Exercise aim> Find each line in the rows below that contains the string "label", and copy those lines.

Dataset items:
★ ★ ★ ★

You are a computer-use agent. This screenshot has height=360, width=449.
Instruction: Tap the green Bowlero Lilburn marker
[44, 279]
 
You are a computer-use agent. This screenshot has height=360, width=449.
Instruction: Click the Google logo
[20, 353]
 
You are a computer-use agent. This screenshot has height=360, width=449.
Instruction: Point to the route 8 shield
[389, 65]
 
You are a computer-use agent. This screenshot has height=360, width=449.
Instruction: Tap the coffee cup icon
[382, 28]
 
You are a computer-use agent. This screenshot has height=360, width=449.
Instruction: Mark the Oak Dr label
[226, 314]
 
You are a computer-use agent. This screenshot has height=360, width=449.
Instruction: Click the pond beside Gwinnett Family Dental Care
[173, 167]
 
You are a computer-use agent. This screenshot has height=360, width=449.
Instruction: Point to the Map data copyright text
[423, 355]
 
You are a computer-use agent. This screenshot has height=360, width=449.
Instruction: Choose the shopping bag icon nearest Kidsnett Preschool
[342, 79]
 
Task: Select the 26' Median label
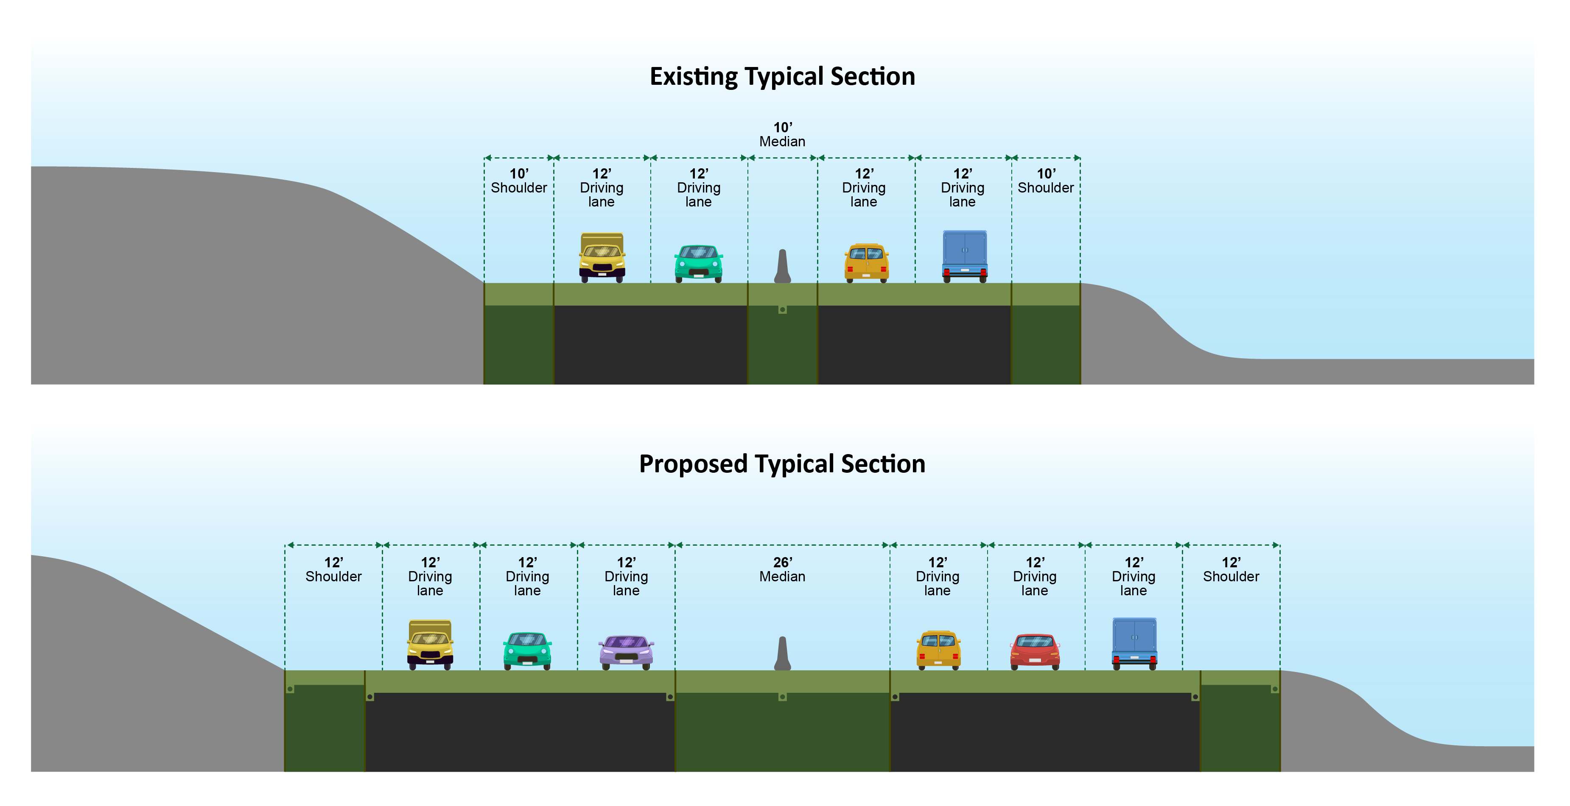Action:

★ ★ ★ ★

Solution to this problem>
Instruction: Mark the Oak Dr label
Task: Select the 26' Median label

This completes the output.